The life of an addicted gamer...

I have long said that it is a natural progression for any successful gamer that you will end up playing poker.

As a child I learned to roll dice and hold cards more or less as soon as I could see the pips and hold the shapes. For cards, Uno was never played, cribbage was a swift diversion from numerous east european card games. Spades and Hearts provided a useful introduction to learning hand patterns and distribution before the yawning chasm of Bridge appeared. As the son of two very good Bridge players the natural expectation was that I would follow in their suit (Budum-Tis). Fortunately for me I dodged it and managed to become a purely social player who occasionally visits a local club with his brother to terrorise the locals with bizarre bidding and hand play which only the extremely imaginative but annoyingly competent card players can pull off.

Board and Computer games rapidly became boring once the existence of a fixed number of controllable variables was grasped, and essentially it came down to moving in the most efficient pattern dictated by dice. At the end of the day, however complicated you make Tic-Tac-Toe it becomes just as pointless. Chess naturally is the best expression of a board game and to this day provides an enjoyable afternoon with a friend over a cup of coffee. Fortunately (again) a pitfall I dodged before my brain became inundated with endless calculations of possible game theory scenarios.

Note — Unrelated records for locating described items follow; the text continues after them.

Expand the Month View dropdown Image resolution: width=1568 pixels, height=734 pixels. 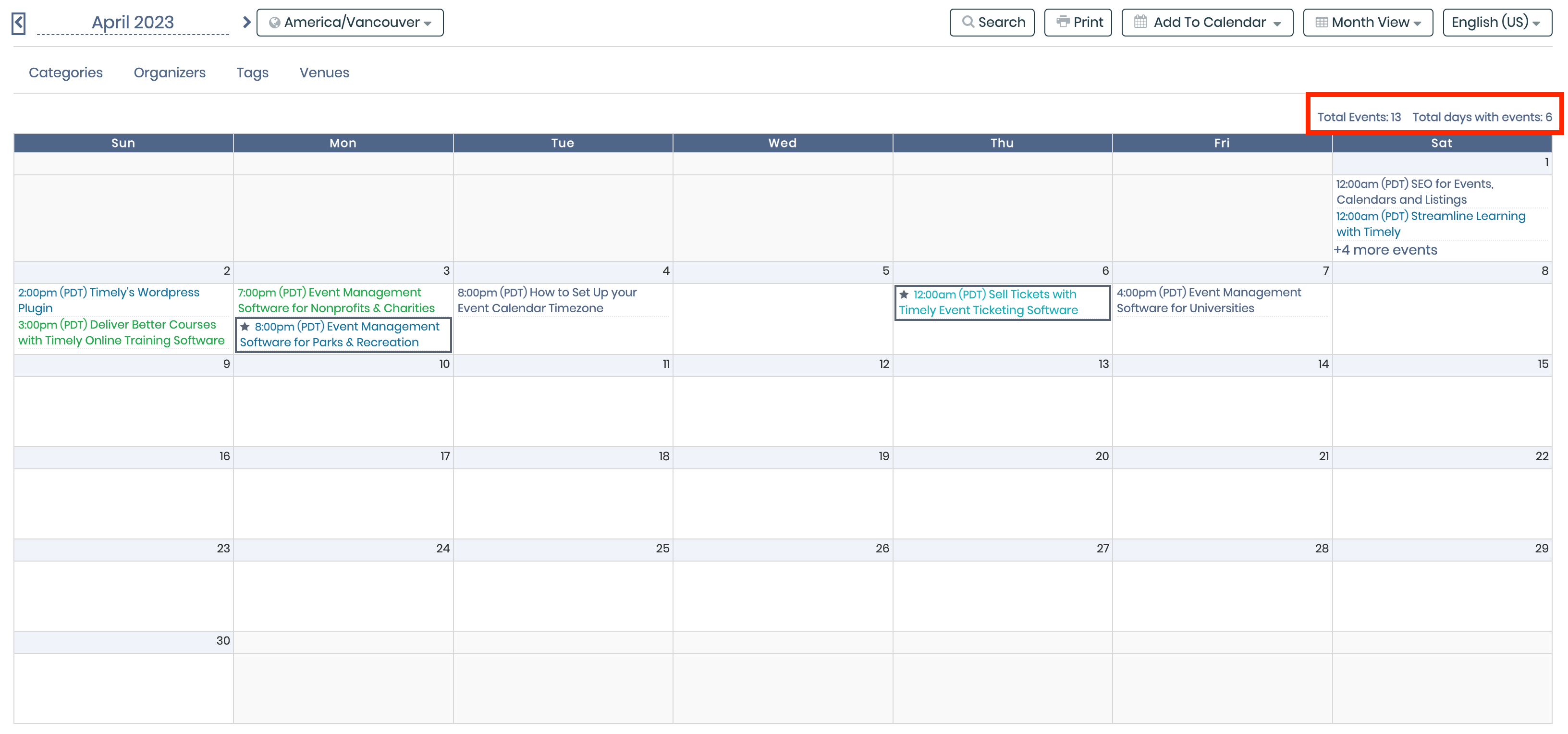(1367, 22)
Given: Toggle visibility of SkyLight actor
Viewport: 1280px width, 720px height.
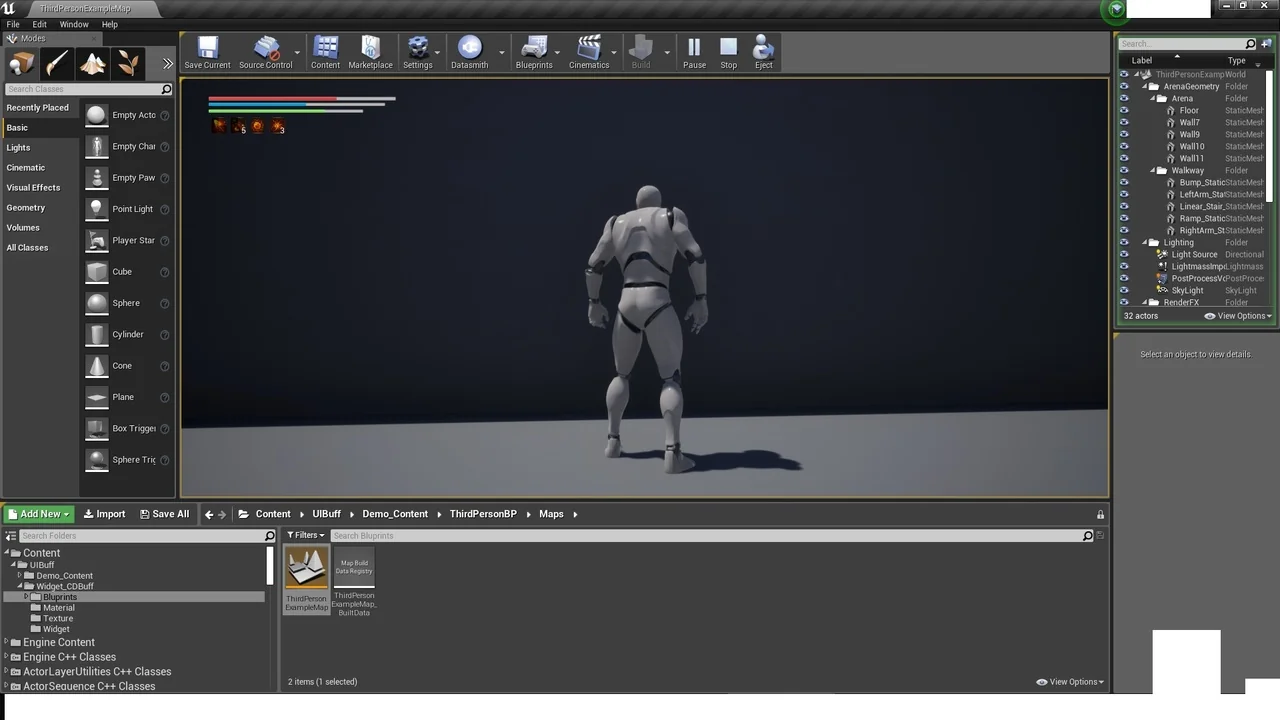Looking at the screenshot, I should 1124,290.
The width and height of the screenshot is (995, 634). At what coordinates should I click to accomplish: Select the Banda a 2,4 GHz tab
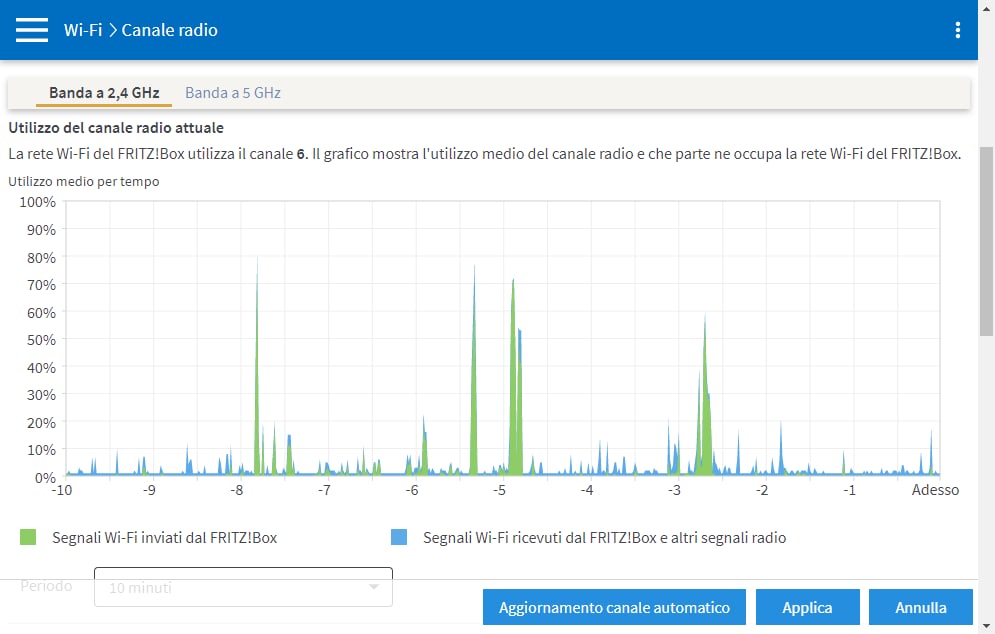pos(104,93)
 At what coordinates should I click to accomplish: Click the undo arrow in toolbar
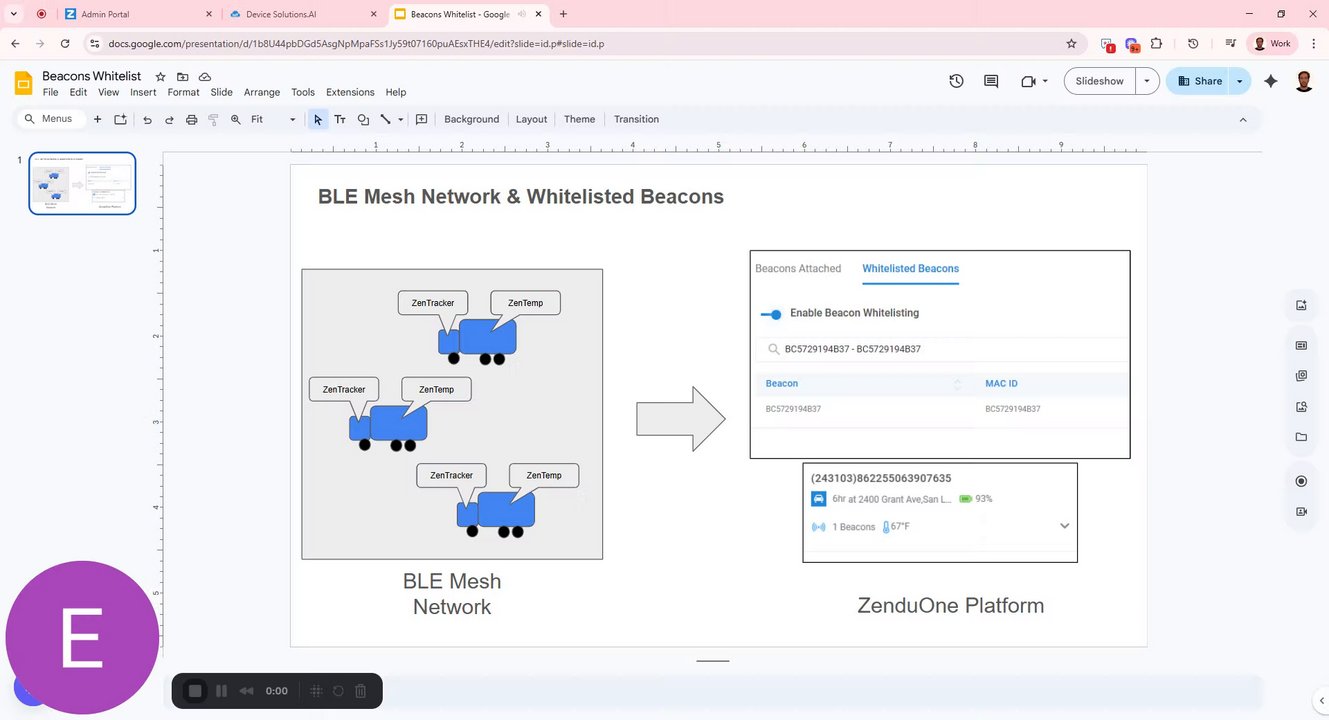coord(147,119)
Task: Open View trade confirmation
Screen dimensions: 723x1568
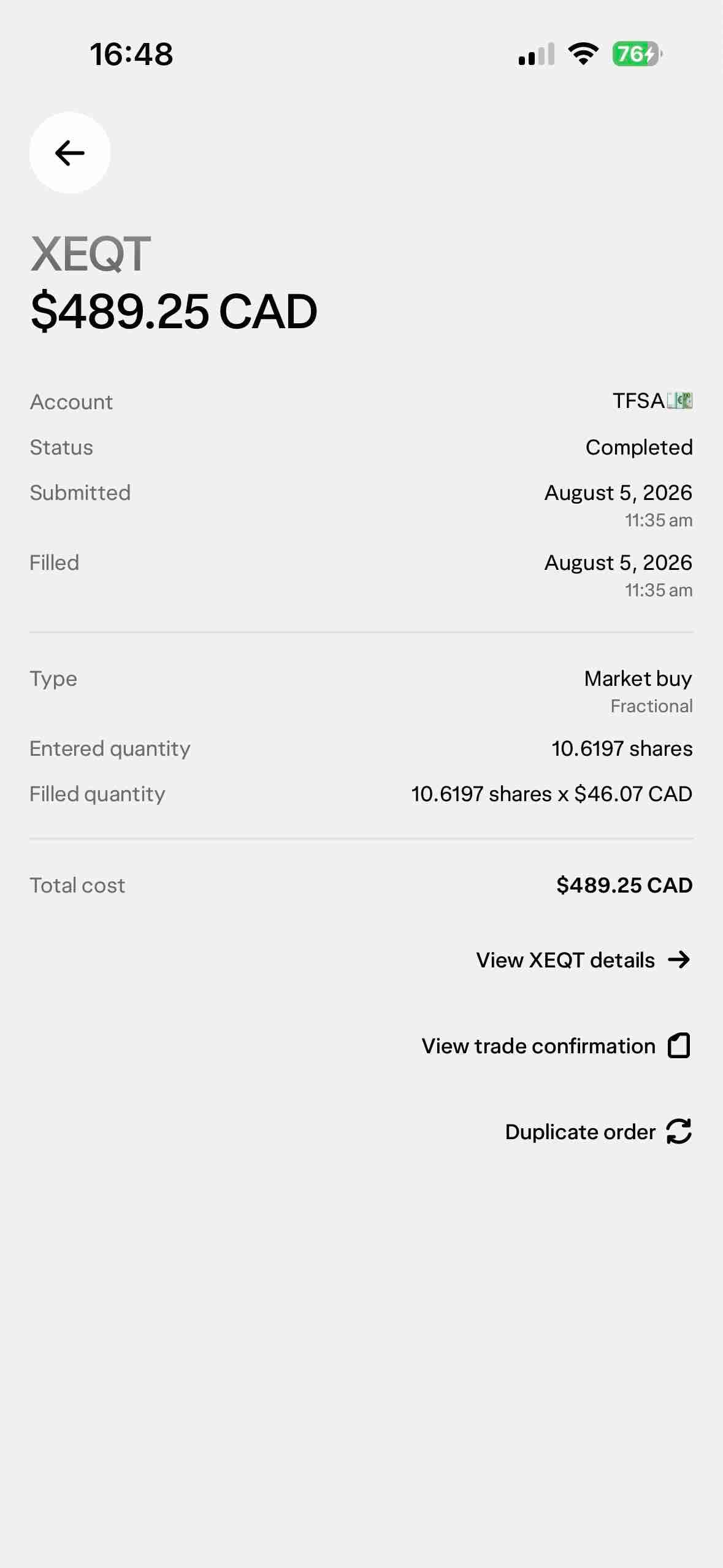Action: point(556,1046)
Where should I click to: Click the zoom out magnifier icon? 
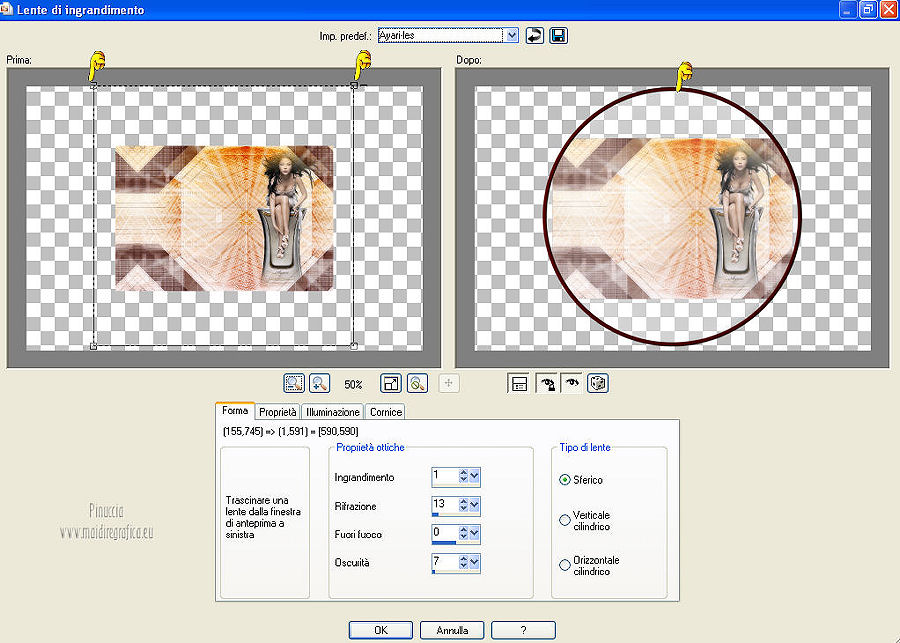coord(294,383)
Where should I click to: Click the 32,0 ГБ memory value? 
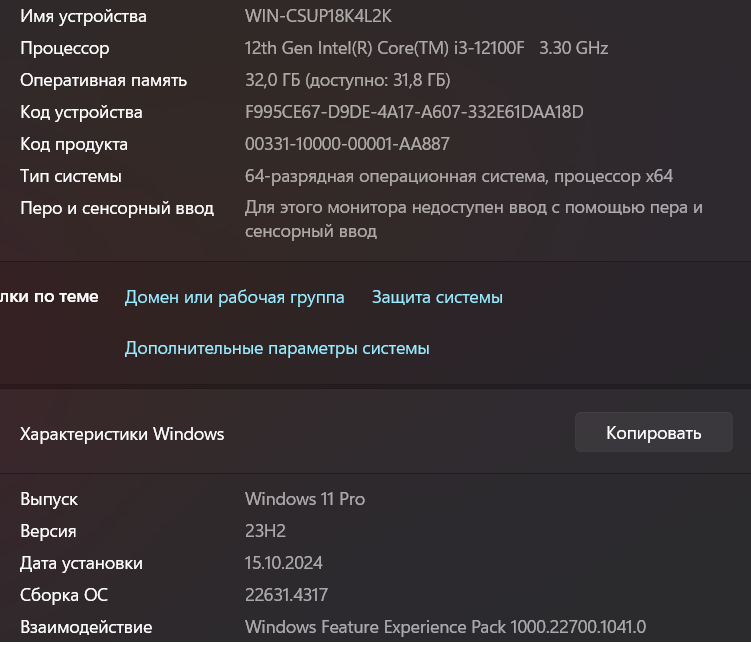347,80
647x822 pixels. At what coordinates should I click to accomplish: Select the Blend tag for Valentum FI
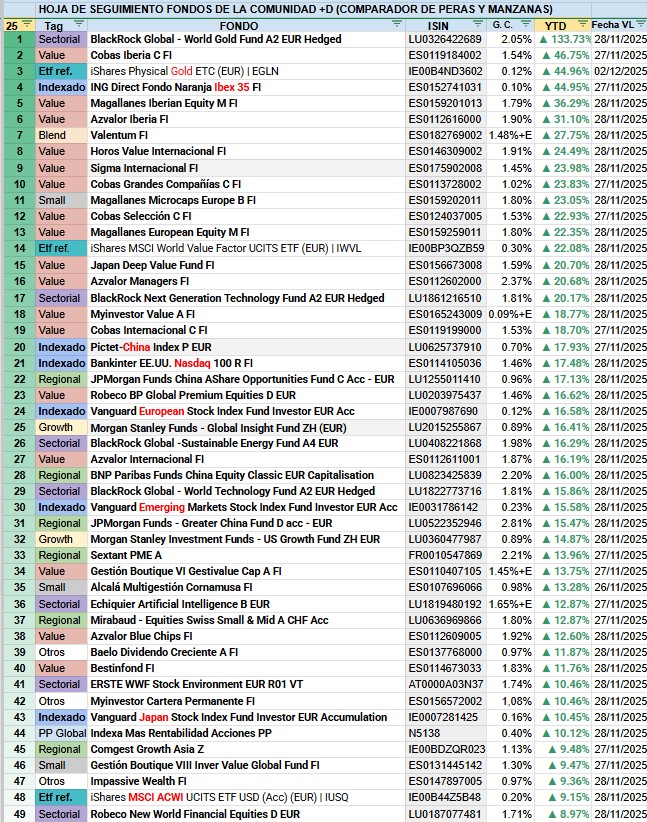click(x=52, y=136)
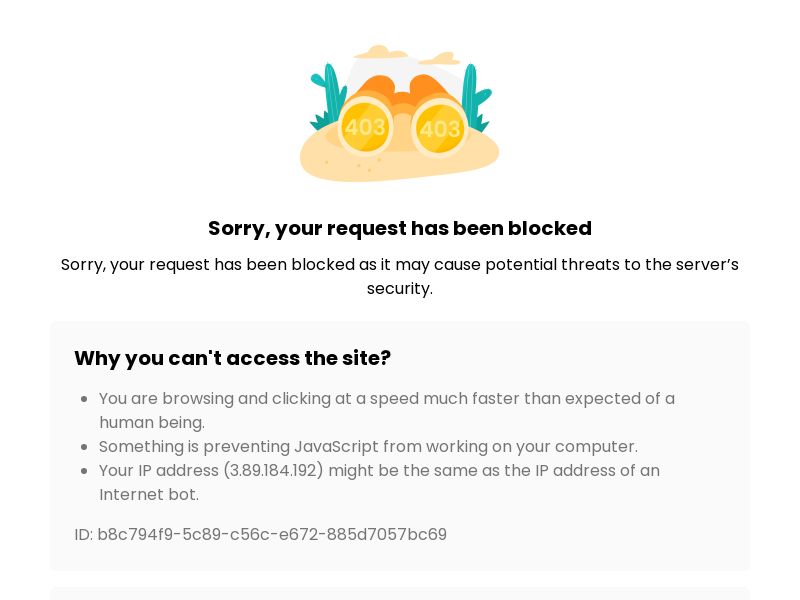This screenshot has width=800, height=600.
Task: Click the 'Why you can't access the site?' heading
Action: (x=232, y=358)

The explosion of Internet gaming was a salvation as it introduced the constant variable of human influence on decision making. Age of Empires was a dream for a generation of boys who had previously had to go through the boring as hell process of painting models, so boring that before you were half way through you decided it just wasn't worth the hassle to create that glorious battle. Animated pixels created in seconds saved the dream!

Bring all of these things together and Poker is the clear, ultimate expression of all gaming experiences. A mechanical game can be mastered very easilly by any intelligent person. However Poker introduces two variables which do not bow to statistical probability. So Poker has three clear aspects:

1) The mechanical game.
2) Luck.
3) Human Beings.

At best we can learn to contain and influence variables 2 and 3, but ultimate control is ever elusive. The introduction of a thinking opponent, into a game which is largely not mechanical at all, provides the ultimate challenge to someone who truly loves to game.

For me now there is a greater challenge. As someone who learned to play, with some success, many many years ago, the world of online poker is a mystery. Moving from a live game scenario where more than half the game is nothing to do with the cards themselves into an online game is quite a culture shock, which to be honest I am struggling with. Trying to absorb a new game which is built around statistical tendencies which must be painstakingly learned through maths and endless notes on players is not easy!

Nonetheless, here is my blog in which the journey will be.... logged. Wish me luck, and if we meet in a game please bear two things in mind. Firstly, remember that anything you do to me may well be published without your consent on this page, baring you to the world as a git. Secondly, and most important, dear lord please don't 3 bet me on the turn!